This clarification as regards pre-commencement costs has been echoed when considering costs incurred in respect of enforcement proceedings post-conviction. In Mirchandani v Lord Chancellor, the court found that a private prosecutor could seek the appointment of a receiver in respect of a convicted defendant’s assets, but that recovery from central funds was unavailable on the basis that enforcement proceedings were civil, rather than criminal, and therefore fell outside the remit of section 17. This decision was overturned, and the Court of Appeal confirmed that confiscation proceedings are part of the sentencing process, and that costs are recoverable for enforcement proceedings.
The extent to which either of those authorities will be followed remains to be seen but two recently reported decisions from the Senior Courts Costs Office are instructive of the ongoing attitude of the LAA to applications for costs by a private prosecutor. Fortunately, however, the court has provided clarification of the proper approach to orders for prosecutor’s costs from central funds under section 17 of the Act.
Das UK Holdings Ltd v Asplin and others  EWHC 2214 (SCCO)

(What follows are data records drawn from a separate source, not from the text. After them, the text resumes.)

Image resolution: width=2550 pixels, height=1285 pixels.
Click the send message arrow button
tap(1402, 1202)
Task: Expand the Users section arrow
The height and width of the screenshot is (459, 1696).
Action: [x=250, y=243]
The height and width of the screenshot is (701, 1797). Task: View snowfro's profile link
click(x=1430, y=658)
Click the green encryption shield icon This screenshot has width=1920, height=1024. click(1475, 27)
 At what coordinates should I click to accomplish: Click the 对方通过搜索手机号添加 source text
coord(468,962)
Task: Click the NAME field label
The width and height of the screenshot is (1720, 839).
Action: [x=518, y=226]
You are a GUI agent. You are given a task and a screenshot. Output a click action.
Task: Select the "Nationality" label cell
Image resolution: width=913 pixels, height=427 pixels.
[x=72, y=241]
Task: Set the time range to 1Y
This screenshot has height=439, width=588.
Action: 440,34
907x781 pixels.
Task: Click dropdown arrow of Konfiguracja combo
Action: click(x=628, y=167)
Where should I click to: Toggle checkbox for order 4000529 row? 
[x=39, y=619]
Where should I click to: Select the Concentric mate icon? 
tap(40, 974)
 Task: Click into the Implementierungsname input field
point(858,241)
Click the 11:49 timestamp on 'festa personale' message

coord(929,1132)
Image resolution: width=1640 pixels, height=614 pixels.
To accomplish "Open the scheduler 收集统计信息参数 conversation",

This case concerned disbursements in a large private prosecution brought against six defendants for conspiracy to defraud in 2018. The LAA described it as “the largest sum ever claimed in a private prosecution”. Disbursements totalling a little short of £5 million on counsel, PwC, EY and Slaughter & May were reduced to under £1 million by the LAA’s Determining Officer (‘the DO’).
In short, the court allowed the vast majority of the fees claimed by the appellant and reversed the very substantial reductions made the DO. The court was called upon to resolve a number of disputes that are of interest for future cases:
- The use of fixed fee arrangements for counsel, which the DO suggested was “unreasonable for the public purse to bear”. The court gave this reasoning short shrift since the DO had applied the wrong test, which should have been whether the costs were actually and reasonably incurred. The court expressly found that it was reasonable for counsel’s appearance fees in a large, complex financial fraud prosecution, to be agreed and assessed by reference to fixed rates. The reasonableness of the fee was to be determined at the date of its agreement, not with reference to subsequent events looking at whether leading counsel in fact attended on every day of the trial. The appellant was entirely successful on this issue.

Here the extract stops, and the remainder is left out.